How will technology impact the future of life sciences?
As technology continues to advance at rapid pace, so too does its impact on the way we work. Organisations are increasingly aware of the role technology has on their overall business strategies and are getting savvier in the technological and digital approaches they use in the workplace.
While the much-anticipated impact of robotics and AI on our lives and jobs is still becoming apparent, a clearer picture is beginning to emerge around how technology will impact certain industries – such as life sciences. The NHS funding gap is expected to reach $30 billion by 2020-2021, which means the need for cost-effective healthcare is higher than ever – and smart technology may help to bridge that gap.
From cloud computing and robotics through to virtual reality and blockchain, the potential impact of tech on the rapidly-evolving life sciences space is enormous. Here’s what to look out for:
Cloud computing is particularly predominant in biotechnology, where the speed of change must be balanced with tight industry regulations. One example of the use of cloud computing in biotech is simplifying and streamlining disaster recovery testing and auditing processes through host-based replication to the cloud, driving cost savings and compliance assurance. Elsewhere, cloud technology can assist with big data analysis through its on-demand infrastructure and heightened performance and connectivity, while compliance and access control and real-time reporting can also be improved. As cloud computing will account for up to 70% of all software, services and technology spending by 2020, expect to see its dominance continue into life sciences.
The use of blockchain is gaining traction in many different industries, and life sciences is no exception. According to a Pistoia Alliance survey, 83% of life sciences leaders think blockchain will be adopted within five years – and as such, the industry needs to collaborate on creating industry-wide data sharing standards in order to push the technology forward. While regulatory and data privacy issues will continue to dictate how blockchain is used by organisations, expect to see it being used in life sciences to support drug safeguarding and store medical records.
While we’ve not yet seen robots completely take over the roles of humans in the workplace, there is a space for robotics to reduce human error in laboratories. One example of this Andrew Alliance, a Swiss company that makes liquid-handing robots for life sciences labs. The robot – Andrew – is said to enhance the efficiency and reproducibility of a laboratory thanks to its accurate pipetting, freeing up scientists and laboratory personnel to focus on other work. As the world’s population ages (the number of those aged 60 years and above is expected to more than double by 2050, according to the UN) more strain will be placed on healthcare globally, and therefore there will be significant uptick in the volume of clinical and diagnostic testing, not to mention drug development. Robotics that can automate menial tasks, standardise procedures and ensure absolute accuracy where it’s most needed will be influential in the way life sciences moves forward.

* [To do]: Extend the article on technology's impact on life sciences by writing its next section, beginning immediately after its final sentence about robotics. The data that follows comes from a separate source and is unrelated to the article on technology in life sciences.

* [Data extracts]:
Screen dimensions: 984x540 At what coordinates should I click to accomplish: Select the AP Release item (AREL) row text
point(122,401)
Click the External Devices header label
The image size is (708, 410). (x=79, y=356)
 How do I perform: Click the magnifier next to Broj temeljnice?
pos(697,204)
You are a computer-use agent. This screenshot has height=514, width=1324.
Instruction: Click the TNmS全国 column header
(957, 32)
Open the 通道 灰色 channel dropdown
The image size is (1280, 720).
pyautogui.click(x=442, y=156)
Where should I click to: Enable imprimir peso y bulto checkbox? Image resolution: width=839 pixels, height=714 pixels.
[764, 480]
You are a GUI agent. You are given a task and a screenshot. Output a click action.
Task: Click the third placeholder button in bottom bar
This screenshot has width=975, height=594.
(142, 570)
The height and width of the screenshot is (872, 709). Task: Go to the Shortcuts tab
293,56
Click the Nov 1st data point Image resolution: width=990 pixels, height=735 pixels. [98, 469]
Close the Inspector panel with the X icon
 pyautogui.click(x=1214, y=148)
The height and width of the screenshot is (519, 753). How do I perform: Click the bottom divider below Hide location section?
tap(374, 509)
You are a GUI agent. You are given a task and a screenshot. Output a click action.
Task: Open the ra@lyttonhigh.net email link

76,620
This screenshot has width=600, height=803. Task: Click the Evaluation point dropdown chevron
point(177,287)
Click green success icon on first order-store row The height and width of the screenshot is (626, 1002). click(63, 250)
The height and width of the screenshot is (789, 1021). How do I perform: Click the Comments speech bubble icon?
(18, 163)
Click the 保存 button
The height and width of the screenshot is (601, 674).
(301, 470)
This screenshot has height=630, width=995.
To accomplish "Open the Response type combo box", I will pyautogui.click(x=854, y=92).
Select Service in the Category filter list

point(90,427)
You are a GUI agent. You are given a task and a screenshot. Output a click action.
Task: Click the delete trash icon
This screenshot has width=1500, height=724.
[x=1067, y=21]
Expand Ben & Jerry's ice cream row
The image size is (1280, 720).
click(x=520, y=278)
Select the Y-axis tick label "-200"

* [Exercise response]:
Virtual and augmented reality has boomed in recent years, especially with the introduction of budget-friendly headsets to the general public. As barriers in technology and cost fall, the influence of virtual reality on life sciences will rise, with the potential to completely transform healthcare as we know it. VR and AR could be used for everything from creating at-home exercise and therapy programmes for patients to help monitor their own health, through to standardising standard operating procedures to enhance training and drive compliance. For manufacturing firms, VR and AR can be used to improve efficiencies and decrease maintenance and training down time, allowing for more targeted and efficient work across commercial, R&D and core operations.
What does it mean for those in the industry?
For life sciences employers, the potential for technology to improve operations and outcomes is enormous. While questions remain around industry regulations and data protection, forward-thinking organisations are already implementing new technologies in their daily operations.
As for candidates, technology is not yet threatening jobs. Rather, if harnessed and taken on board, it can help you to do your job more efficiently and effectively, allowing you to focus on tasks that require human effort. Those life sciences job seekers who stay on top of technology trends and are open to working in harmony with new tech may find a whole new world of career opportunities opening up.